I expect they will time it for when their competitors start to role out their affordable electric cars that are competing with the model 3 in a big way.

Tesla could be going on to use Lifepo4 batteries which are about one third less in weight than the current batteries.
 

Dave645

Member
Arable Farmer
Location
N Lincs
You are talking about spending thousands, I don't feel our monthly outgoings are great to worry about it. I can't have solar panels on the roof as they would be covered by tree crap in months and I'm fudged if I am going on the roof up up a ladder that high routinely.

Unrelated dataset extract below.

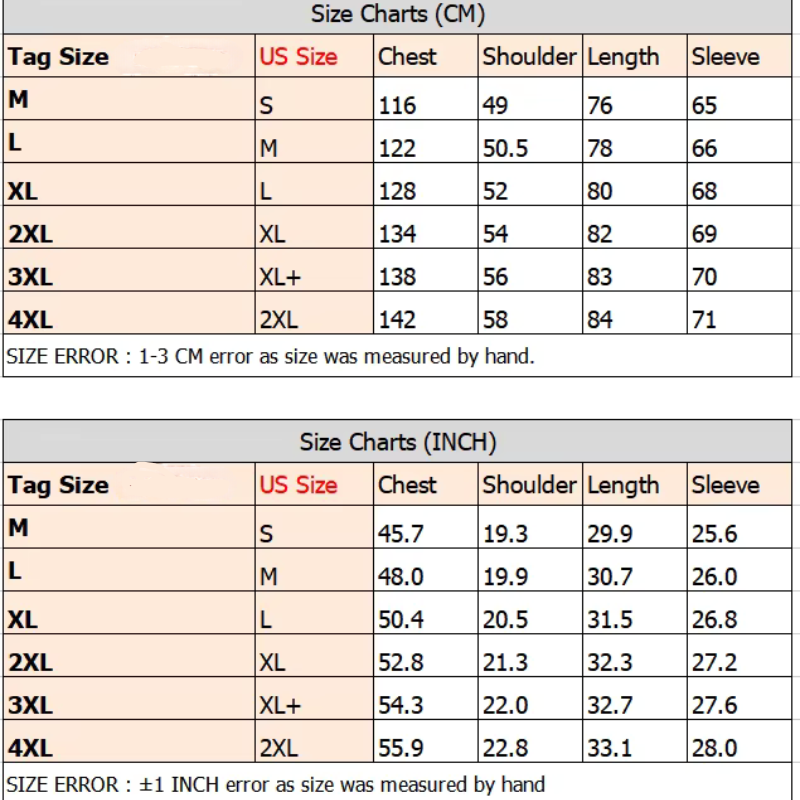Click Chest value 116 in CM chart
Image resolution: width=800 pixels, height=800 pixels.
397,106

Air source/ground source I could do without the noise of it.
The ground source is like a fridge running it’s quieter than an oil boiler, air source are normally fitted out side, the only other noise element are the pumps which you likely already have running in your current system. So what noise?
Sounds like your house roof has a lot of trees near it, pity.
Panels can have a self cleaning Finnish to the glass just like windows but, you know your house so, it’s seems your in a bad spot.
 
The ground source is like a fridge running it’s quieter than an oil boiler, air source are normally fitted out side, the only other noise element are the pumps which you likely already have running in your current system. So what noise?
Sounds like your house roof has a lot of trees near it, pity.
Panels can have a self cleaning Finnish to the glass just like windows but, you know your house so, it’s seems your in a bad spot.

There are mature trees on three sides of the house. The others I have chopped down! :LOL: I had so much firewood I had to give it away to a neighbour.

The air source heat pumps are noisy as fudge with those fans going all the time. At least the boiler heats up and does its thing and goes back to sleep!

The biggest saving will come from electric cars. Although given the nature of the wife's workload I'm not sure that will be an option for her for some time.
 

Dave645

Member
Arable Farmer
Location
N Lincs
There are mature trees on three sides of the house. The others I have chopped down! :LOL: I had so much firewood I had to give it away to a neighbour.

The air source heat pumps are noisy as fudge with those fans going all the time. At least the boiler heats up and does its thing and goes back to sleep!
Yes, air is the more noisy :( and less efficient, install ground source if you can. You can do it with boreholes if your gardens small. my ground source one only triggers about 2hrs a day even in winter, because the house is very well built, it’s a 10kw pump so it uses around 2.5kw of electric to make 10kw of heat. For about 2hrs a day in the hard winter. It’s what 200mm cavities does for you and triple glazing :) . Insulation is your friend, I also have a heat recovery system running 24/7 which is cost neutral the power it uses is clawed back in the energy it saves in heating and summer cooling.
 

renewablejohn

Member
Location
lancs
When the power wall out put power it’s converted to AC the cars would have to be linked to do the same.
It ones of the reasons Tesla power walls cost so much it’s not just a box of batteries

Tesla has got the solution wrong. The car should be the powerwall but that requires two way power which Nissan and others use.Tesla is only one way and is now having to catch up but a second battery is really not a viable solution. Nissan undercuts by using a recycled car battery if the home owner wants a second battery.